REQUIRED TASKS:
A – In the press release on EPA dust rules, what size of dust particle does Lisa Jackson's testimony say has no safe level?
B – Pick up the press release on EPA dust rules after its final sentence and keep it going.

READING TEXT:
EPA Science Is the "New Homeopathy," Doctors State
TUCSON, Ariz., Feb. 4, 2013 /PRNewswire-USNewswire/ -- According to the homeopathic theory that is disdained by virtually the entire medical community, therapeutic effects can be obtained at infinitesimally low doses of medications. The U.S. Environmental Protection Agency (EPA), however, appears to subscribe to a comparable theory, only for harmful effects, according to the newsletter Civil Defense Perspectives.
In particular, the EPA plans to impose crippling rules on U.S. industry in an effort to reduce already tiny levels of supposedly lethal "PM2.5"—dust.
According to testimony to Congress by EPA Administrator Lisa Jackson, there is no safe level of dust particles less than 2.5 microns in diameter, which are able to pass deep into the lungs. Such particles occur in diesel exhaust, industrial emissions as from coal-fired power plants—and dust storms.
Reducing dust could be as beneficial as curing cancer, the EPA claims. In fact, it estimates "saving" $2.2 trillion and 220,000 lives in 2020 with costly new regulations. Most of the purported benefits of new "train wreck" regulations, such as mercury rules for power plants, are based on coincidental reductions in dust.
The "evidence" for the harm is very weak correlations seen in epidemiologic studies done in 1993 and 1995. Findings are contradicted by other studies. The EPA is now apparently trying to prove harm by subjecting human subjects to diesel exhaust in an apparatus some say resembles a gas chamber.
"Either the EPA is lying to Congress about the lethality of PM2.5, or it is engaged in illegal and unethical human experiments, subjecting vulnerable patients to a substance it believes could kill them instantly," states Jane Orient, M.D., president of Physicians for Civil Defense.

GIVEN MATERIAL:
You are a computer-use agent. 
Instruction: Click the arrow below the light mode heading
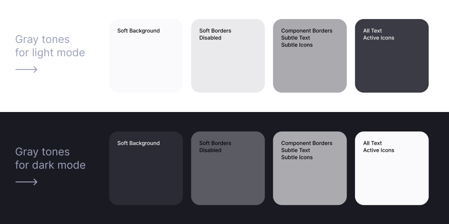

RESPONSES FOR EACH TASK:
A – Particles less than 2.5 microns in diameter.

B –
The EPA has been anything but transparent about its methods. The U.S. Department of Justice has ordered the release of some 12,000 emails.
The American Tradition Institute filed a lawsuit challenging the experiments, and a complaint against the researchers was filed with their state medical licensure board. Both have been dismissed.
The method used to calculate harm from PM2.5 is widely used for radiation and chemicals. The linear no-threshold model assumes that if a big dose of something will kill you, then a tiny dose will kill someone too if enough people take it, explains Dr. Orient. For example, if one person dies from taking 1,000 aspirin tablets, then one person will also die out of 1,000 persons each taking just one tablet.
With this type of "homeopathic" logic, the EPA could destroy virtually any industry it chose, Dr. Orient warns. If we are really interested in protecting human health, we need to insist on sound science, not discredited models that squander resources.